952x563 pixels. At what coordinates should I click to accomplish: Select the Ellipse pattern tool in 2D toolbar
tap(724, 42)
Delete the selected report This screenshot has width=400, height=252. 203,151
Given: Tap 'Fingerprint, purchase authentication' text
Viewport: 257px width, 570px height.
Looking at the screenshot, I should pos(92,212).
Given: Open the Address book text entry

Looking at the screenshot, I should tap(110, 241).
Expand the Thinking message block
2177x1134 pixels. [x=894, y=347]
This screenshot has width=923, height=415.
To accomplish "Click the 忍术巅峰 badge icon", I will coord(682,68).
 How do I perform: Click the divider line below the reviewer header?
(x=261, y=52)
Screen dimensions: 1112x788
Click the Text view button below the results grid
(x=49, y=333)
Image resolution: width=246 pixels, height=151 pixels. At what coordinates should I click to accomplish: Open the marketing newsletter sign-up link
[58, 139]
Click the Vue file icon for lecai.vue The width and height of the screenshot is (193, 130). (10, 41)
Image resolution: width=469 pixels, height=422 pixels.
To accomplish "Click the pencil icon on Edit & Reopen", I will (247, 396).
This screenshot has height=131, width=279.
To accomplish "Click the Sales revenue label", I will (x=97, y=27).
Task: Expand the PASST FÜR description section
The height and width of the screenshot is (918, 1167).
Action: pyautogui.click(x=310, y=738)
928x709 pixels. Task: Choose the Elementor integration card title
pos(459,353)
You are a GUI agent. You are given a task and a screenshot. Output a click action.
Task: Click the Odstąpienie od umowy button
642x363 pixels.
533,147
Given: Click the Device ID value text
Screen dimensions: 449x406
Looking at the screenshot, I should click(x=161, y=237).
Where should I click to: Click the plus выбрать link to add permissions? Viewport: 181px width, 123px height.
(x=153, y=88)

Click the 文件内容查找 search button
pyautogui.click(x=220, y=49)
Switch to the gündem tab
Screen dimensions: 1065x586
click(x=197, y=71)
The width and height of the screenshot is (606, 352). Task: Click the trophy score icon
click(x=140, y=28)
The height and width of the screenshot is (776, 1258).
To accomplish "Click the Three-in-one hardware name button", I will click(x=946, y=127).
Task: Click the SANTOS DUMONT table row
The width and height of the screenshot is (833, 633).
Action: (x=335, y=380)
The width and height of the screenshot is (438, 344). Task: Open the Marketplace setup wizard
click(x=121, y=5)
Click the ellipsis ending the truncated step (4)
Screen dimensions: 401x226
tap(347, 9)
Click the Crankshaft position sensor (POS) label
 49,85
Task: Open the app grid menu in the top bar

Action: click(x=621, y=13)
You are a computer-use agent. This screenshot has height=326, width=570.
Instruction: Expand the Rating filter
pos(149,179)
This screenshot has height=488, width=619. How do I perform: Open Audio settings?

============================================================

● **WHAT THE EXERCISE ASKS**:
All lines with the word "will" should be copied from the material above.

● **YOUR SOLUTION**:
To accomplish "Click the 忍术巅峰 badge icon", I will coord(682,68).
To accomplish "Click the pencil icon on Edit & Reopen", I will (247, 396).
To accomplish "Click the Sales revenue label", I will (x=97, y=27).
To accomplish "Click the Three-in-one hardware name button", I will click(x=946, y=127).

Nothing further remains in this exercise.